WHAT THE EXERCISE ASKS - Each of the following records is to be output exactly.

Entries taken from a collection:
╭──

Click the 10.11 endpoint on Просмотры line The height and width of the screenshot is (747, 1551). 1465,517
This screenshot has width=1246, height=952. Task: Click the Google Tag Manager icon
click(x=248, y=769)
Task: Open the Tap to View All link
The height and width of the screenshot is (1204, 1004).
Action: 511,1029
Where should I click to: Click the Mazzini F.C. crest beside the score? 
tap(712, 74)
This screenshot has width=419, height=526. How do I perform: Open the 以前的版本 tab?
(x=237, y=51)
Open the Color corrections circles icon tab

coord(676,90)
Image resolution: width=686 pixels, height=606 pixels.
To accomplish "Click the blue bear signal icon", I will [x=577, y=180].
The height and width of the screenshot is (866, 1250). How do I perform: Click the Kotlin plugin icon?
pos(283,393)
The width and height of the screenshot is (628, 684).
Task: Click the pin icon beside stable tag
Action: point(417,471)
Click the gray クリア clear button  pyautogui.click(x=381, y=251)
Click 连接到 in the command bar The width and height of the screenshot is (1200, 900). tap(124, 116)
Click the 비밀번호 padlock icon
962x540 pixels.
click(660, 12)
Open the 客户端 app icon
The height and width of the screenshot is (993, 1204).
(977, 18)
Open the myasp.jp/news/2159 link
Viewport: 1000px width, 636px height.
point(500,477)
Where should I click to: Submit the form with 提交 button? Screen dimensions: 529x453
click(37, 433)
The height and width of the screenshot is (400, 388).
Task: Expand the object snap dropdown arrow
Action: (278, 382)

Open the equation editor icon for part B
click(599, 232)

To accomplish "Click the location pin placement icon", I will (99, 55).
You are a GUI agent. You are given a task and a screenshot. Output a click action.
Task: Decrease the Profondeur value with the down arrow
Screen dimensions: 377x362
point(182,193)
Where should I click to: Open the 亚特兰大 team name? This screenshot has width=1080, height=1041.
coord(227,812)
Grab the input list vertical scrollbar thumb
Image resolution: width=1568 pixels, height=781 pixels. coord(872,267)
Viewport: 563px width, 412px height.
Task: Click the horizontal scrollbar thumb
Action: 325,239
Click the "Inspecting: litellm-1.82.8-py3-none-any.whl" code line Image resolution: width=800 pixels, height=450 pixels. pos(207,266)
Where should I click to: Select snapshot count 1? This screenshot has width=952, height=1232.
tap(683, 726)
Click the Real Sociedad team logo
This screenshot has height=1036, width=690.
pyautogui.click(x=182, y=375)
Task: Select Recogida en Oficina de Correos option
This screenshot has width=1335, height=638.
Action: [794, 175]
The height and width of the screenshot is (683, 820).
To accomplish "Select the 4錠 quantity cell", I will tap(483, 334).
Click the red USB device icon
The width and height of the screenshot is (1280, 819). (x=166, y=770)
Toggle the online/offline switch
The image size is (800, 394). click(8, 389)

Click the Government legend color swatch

╰──

ANSWER BOX -
Click the 10.11 endpoint on Просмотры line The height and width of the screenshot is (747, 1551). 1465,517
This screenshot has width=1246, height=952. Task: Click the Google Tag Manager icon
click(x=248, y=769)
Task: Open the Tap to View All link
The height and width of the screenshot is (1204, 1004).
Action: 511,1029
Where should I click to: Click the Mazzini F.C. crest beside the score? 
tap(712, 74)
This screenshot has width=419, height=526. How do I perform: Open the 以前的版本 tab?
(x=237, y=51)
Open the Color corrections circles icon tab

coord(676,90)
Image resolution: width=686 pixels, height=606 pixels.
To accomplish "Click the blue bear signal icon", I will [x=577, y=180].
The height and width of the screenshot is (866, 1250). How do I perform: Click the Kotlin plugin icon?
pos(283,393)
The width and height of the screenshot is (628, 684).
Task: Click the pin icon beside stable tag
Action: point(417,471)
Click the gray クリア clear button  pyautogui.click(x=381, y=251)
Click 连接到 in the command bar The width and height of the screenshot is (1200, 900). tap(124, 116)
Click the 비밀번호 padlock icon
962x540 pixels.
click(660, 12)
Open the 客户端 app icon
The height and width of the screenshot is (993, 1204).
(977, 18)
Open the myasp.jp/news/2159 link
Viewport: 1000px width, 636px height.
point(500,477)
Where should I click to: Submit the form with 提交 button? Screen dimensions: 529x453
click(37, 433)
The height and width of the screenshot is (400, 388).
Task: Expand the object snap dropdown arrow
Action: (278, 382)

Open the equation editor icon for part B
click(599, 232)

To accomplish "Click the location pin placement icon", I will (99, 55).
You are a GUI agent. You are given a task and a screenshot. Output a click action.
Task: Decrease the Profondeur value with the down arrow
Screen dimensions: 377x362
point(182,193)
Where should I click to: Open the 亚特兰大 team name? This screenshot has width=1080, height=1041.
coord(227,812)
Grab the input list vertical scrollbar thumb
Image resolution: width=1568 pixels, height=781 pixels. coord(872,267)
Viewport: 563px width, 412px height.
Task: Click the horizontal scrollbar thumb
Action: 325,239
Click the "Inspecting: litellm-1.82.8-py3-none-any.whl" code line Image resolution: width=800 pixels, height=450 pixels. pos(207,266)
Where should I click to: Select snapshot count 1? This screenshot has width=952, height=1232.
tap(683, 726)
Click the Real Sociedad team logo
This screenshot has height=1036, width=690.
pyautogui.click(x=182, y=375)
Task: Select Recogida en Oficina de Correos option
This screenshot has width=1335, height=638.
Action: [794, 175]
The height and width of the screenshot is (683, 820).
To accomplish "Select the 4錠 quantity cell", I will tap(483, 334).
Click the red USB device icon
The width and height of the screenshot is (1280, 819). (x=166, y=770)
Toggle the online/offline switch
The image size is (800, 394). click(8, 389)

Click the Government legend color swatch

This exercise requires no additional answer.